* Activity *
For each line of the data below that includes the string "screenshot", count one, and answer with the sum only.

[Opening Task input section]

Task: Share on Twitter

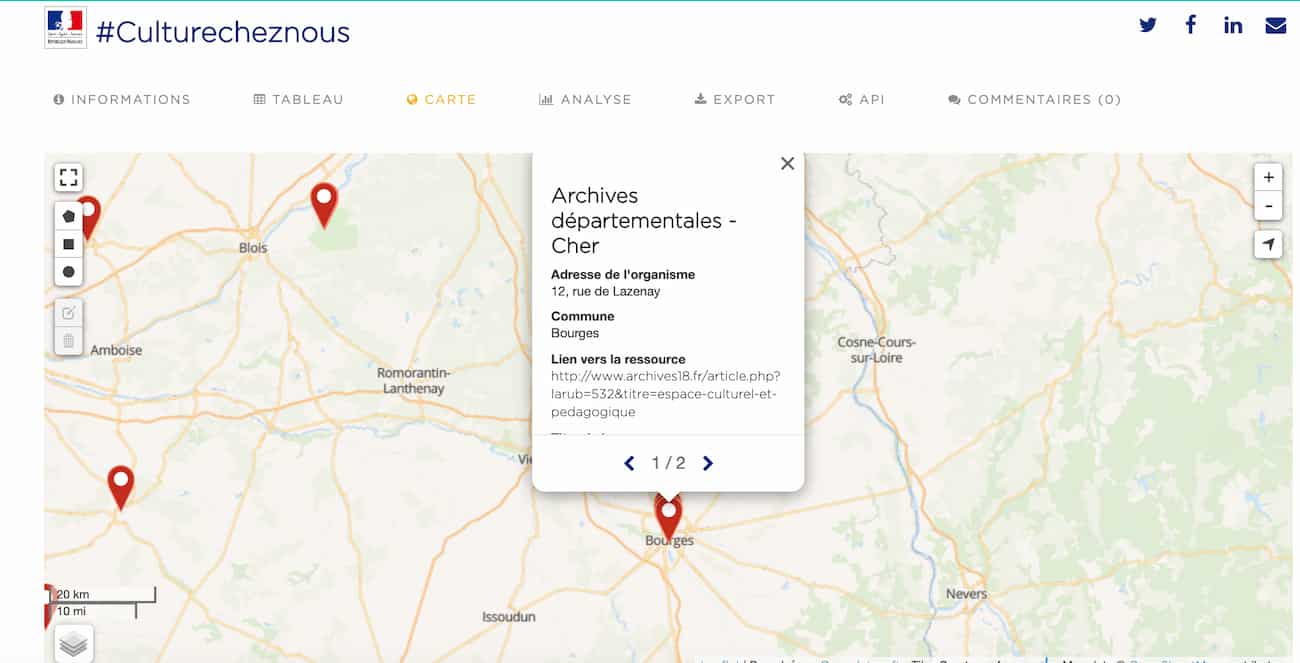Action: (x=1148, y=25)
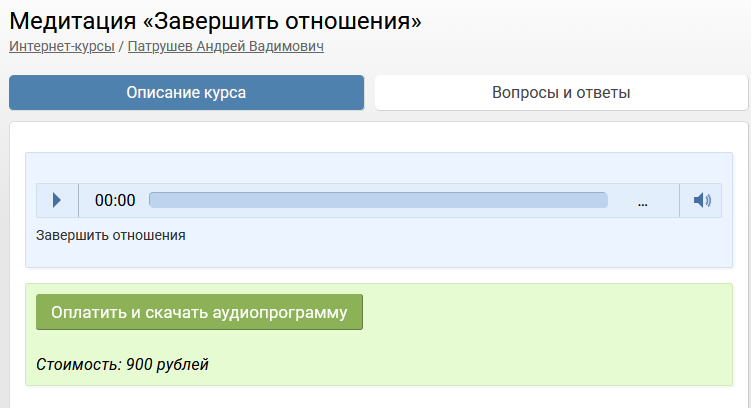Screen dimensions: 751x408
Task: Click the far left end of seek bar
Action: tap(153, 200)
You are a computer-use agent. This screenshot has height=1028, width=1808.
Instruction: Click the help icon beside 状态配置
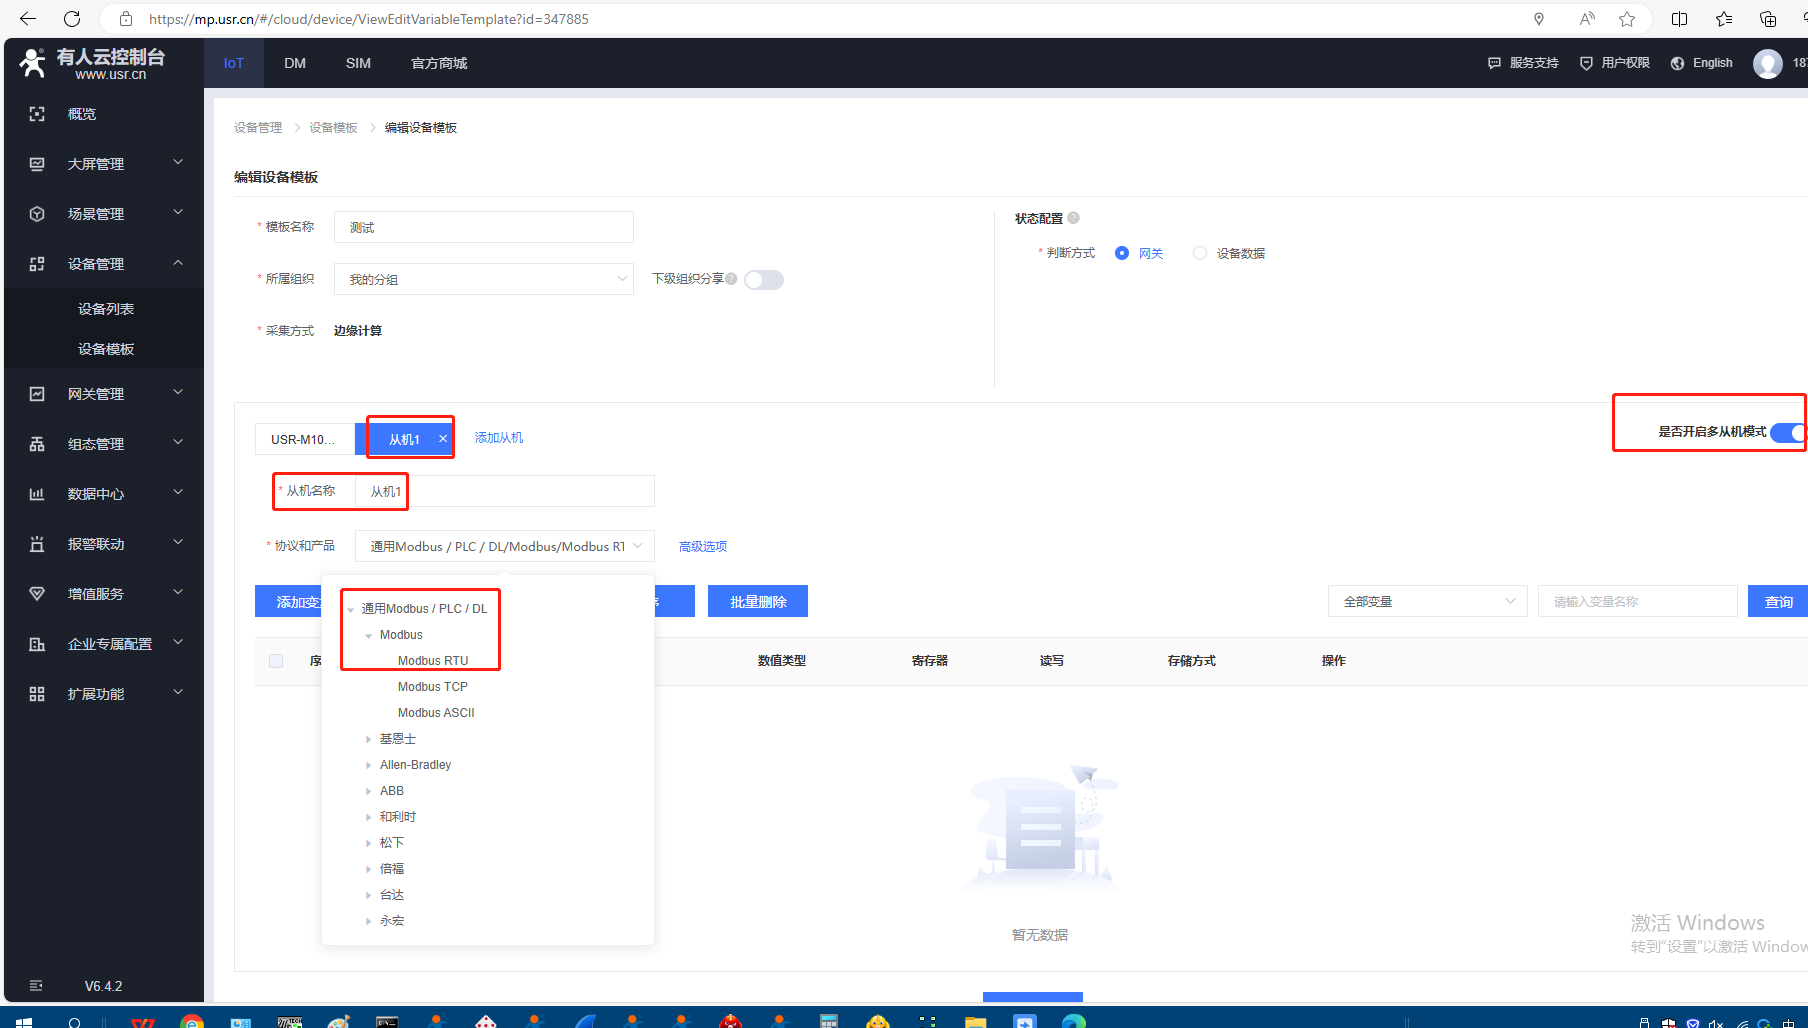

[Closing Task input section]
[Opening Task input section]

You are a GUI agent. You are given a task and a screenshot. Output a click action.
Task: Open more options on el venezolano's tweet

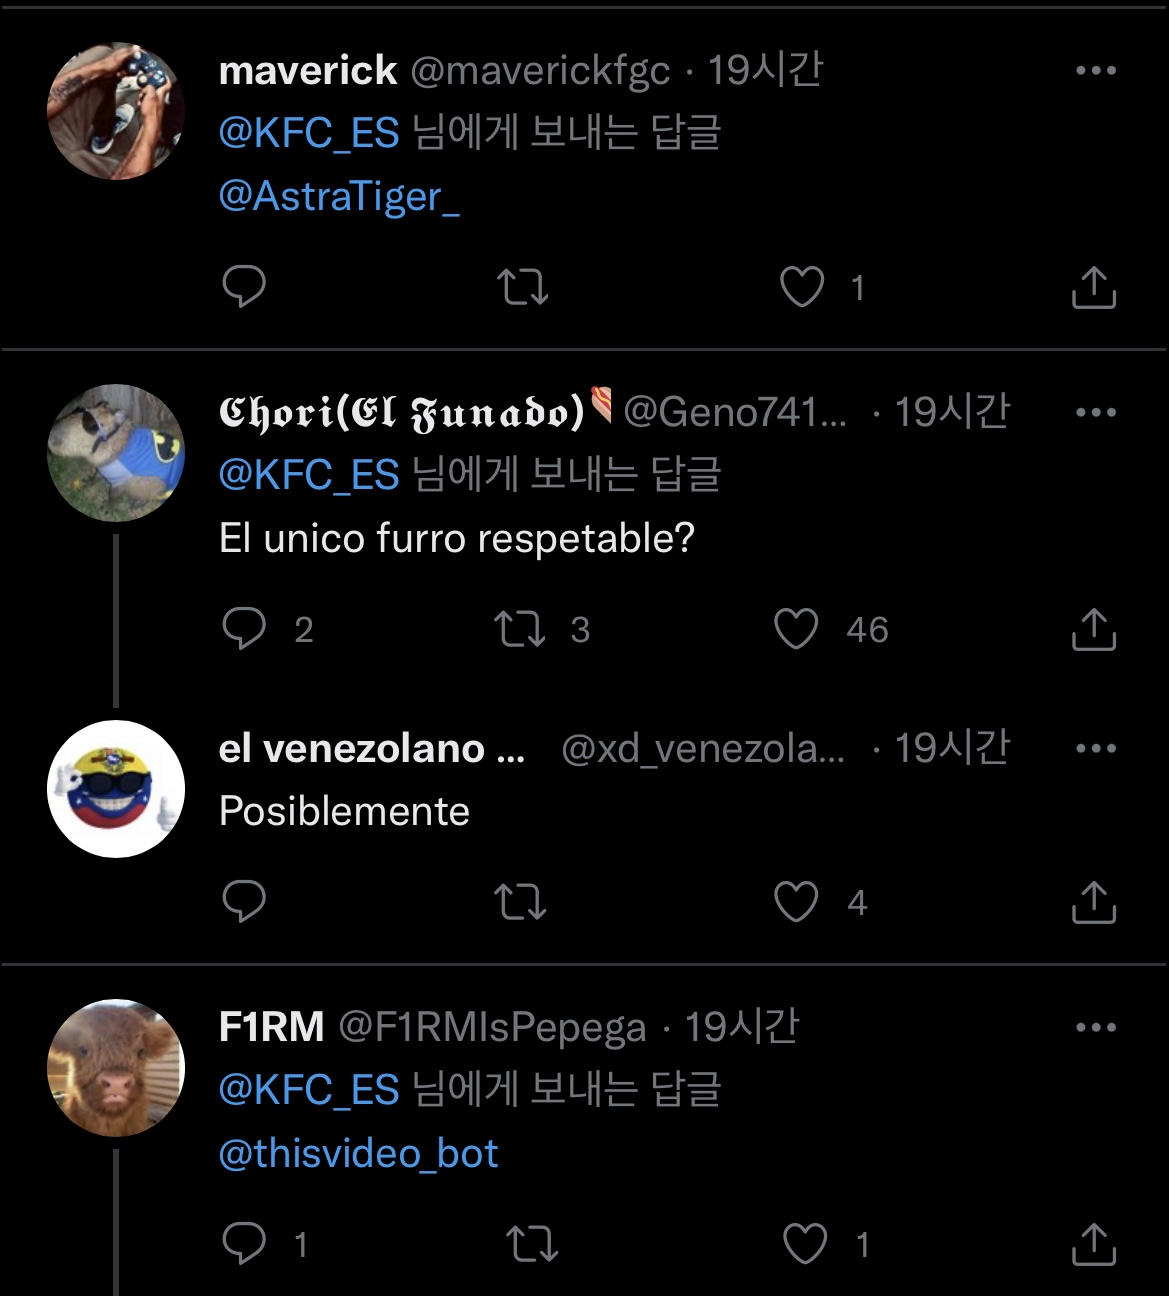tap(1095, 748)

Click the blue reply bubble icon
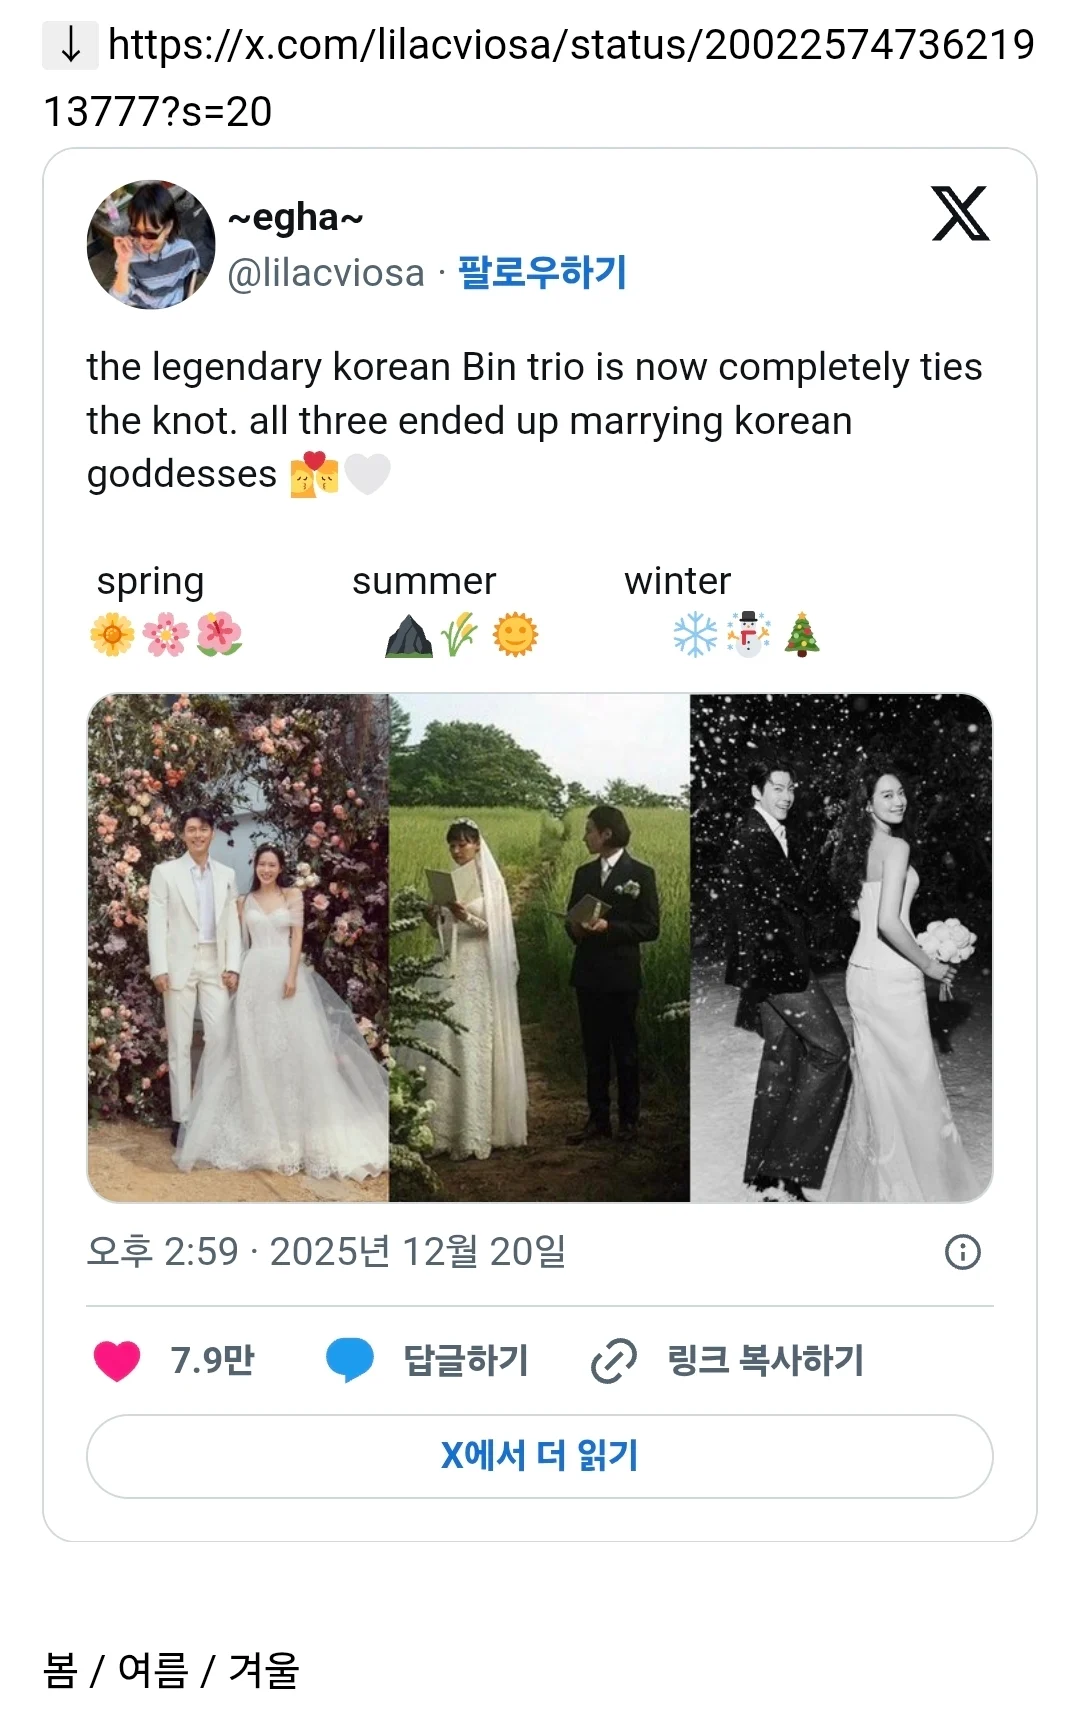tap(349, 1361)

[Closing Task input section]

* Answer box *
2